▶ _SOURCE TEXT_
######

Yes, but what is Barry’s?? What it is is it’s an amusements arcade, or a theme park or an entertainment complex. Everyone in the history of growing up in Northern Ireland has been there. And I mean everyone. Everyone has been to Barry’s. It’s the law.

Barry’s is a Northern Irish institution

The History in Short – Barry’s to Curry’s

Barry’s Amusements was an amusement park in Portrush in Northern Ireland. Located in the center of Portrush, County Antrim, on the north coast, it was founded in 1925. The owners offered it for sale in 2019 and it was reported sold for redevelopment in 2021. In April 2022, it reopened under lease as Curry’s Fun Park. Wikipedia
Address: 16 Eglinton St, Portrush BT56 8DX, United Kingdom
Closed: September 2019
Re-opened as Curry’s: April 2022
Owner: Trufelli family (former)
Province: Ulster
Water rides: 1
Slogan: “Let the fun begin”
Barry’s becomes Curry’s and magically re-opened in 2022

In 2019 when the place shut forever and saddened the nation. Not to be downheartened, somebody got the money together to save it. Barry’s was saved. The only snag was that it was renamed. So Barry’s is now Curry’s. It’s still works for me. This place oozes class. This time, to see the joy on the face of my nephew George was the highlight. George on arrival was very enthusiastic about riding on the Ghost Train. It’s on the right as you enter Barry’s. It was on the right in the 1980s. And it’s on the right now. It hasn’t changed in 40 years. Don’t pay in cash though…

Token Loyal

We are token loyal here. You swap your Northern Irish pounds for tokens and use the tokens on the rides. It makes things smoother and faster. We’re not credit card loyal here. Old school. Cash and tokens. Got to love it!

Token loyal at Barry’s (Curry’s)

Ghost Train

I rode this ghost train in the 1980s, and in the 1990s. I was surprised that it was in the same place. The price was 2 tokens, which is £2, decent price in 2023. George was well up for it and ready to be scared!! He was loving it. There was a skeleton that popped up, a skull, a zombie, some odd noises, some darkness and as George noted “a scary Frankenstein popped out of a wardrobe at us!”. This is class, and it hasn’t changed in 40 years. Because it doesn’t need to.

“Don’t ever change” – Ian Brodie.

######

▶ _EXERCISES TO COMPLETE_
[a] What did a ride on the Ghost Train cost in 2023, according to the piece on Barry's Amusements?
[b] From the piece on Barry's Amusements, transcribe the passage that begins at the words "In 2019 when" and stops after the words "at Barry’s (Curry’s)".

▶ _SUPPLIED INFORMATION_
######

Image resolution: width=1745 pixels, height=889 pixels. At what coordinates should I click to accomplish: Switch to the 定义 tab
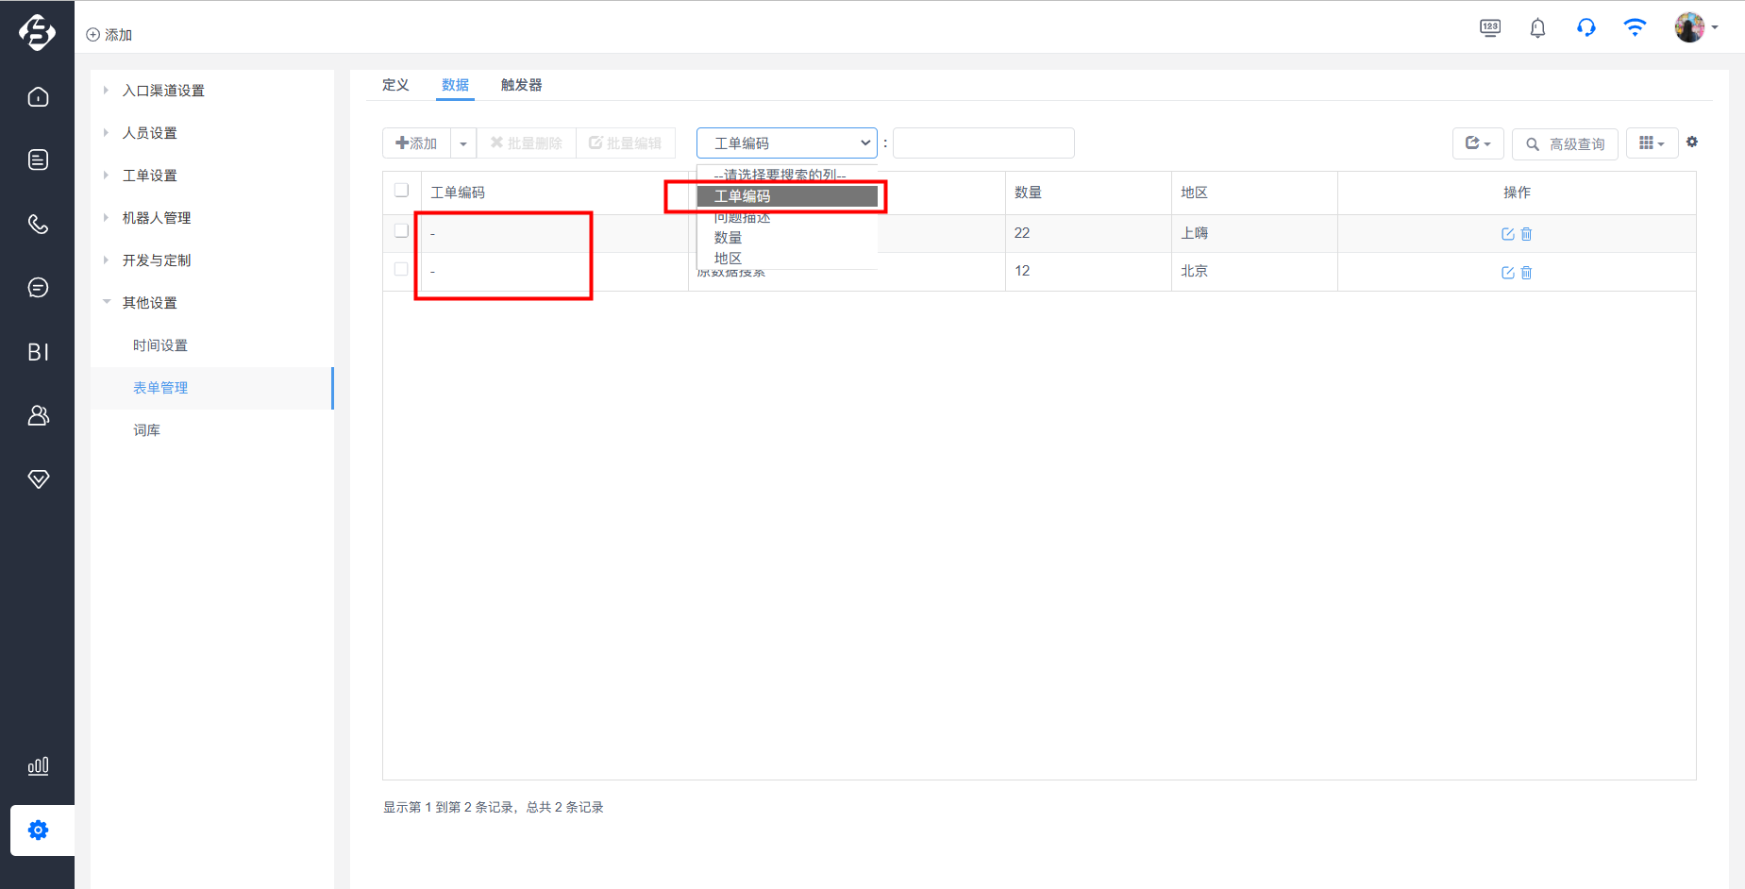(x=395, y=85)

######

▶ _RESULTS FOR EACH TASK_
[a] It cost 2 tokens, which is £2.

[b]
In 2019 when the place shut forever and saddened the nation. Not to be downheartened, somebody got the money together to save it. Barry’s was saved. The only snag was that it was renamed. So Barry’s is now Curry’s. It’s still works for me. This place oozes class. This time, to see the joy on the face of my nephew George was the highlight. George on arrival was very enthusiastic about riding on the Ghost Train. It’s on the right as you enter Barry’s. It was on the right in the 1980s. And it’s on the right now. It hasn’t changed in 40 years. Don’t pay in cash though…

Token Loyal

We are token loyal here. You swap your Northern Irish pounds for tokens and use the tokens on the rides. It makes things smoother and faster. We’re not credit card loyal here. Old school. Cash and tokens. Got to love it!

Token loyal at Barry’s (Curry’s)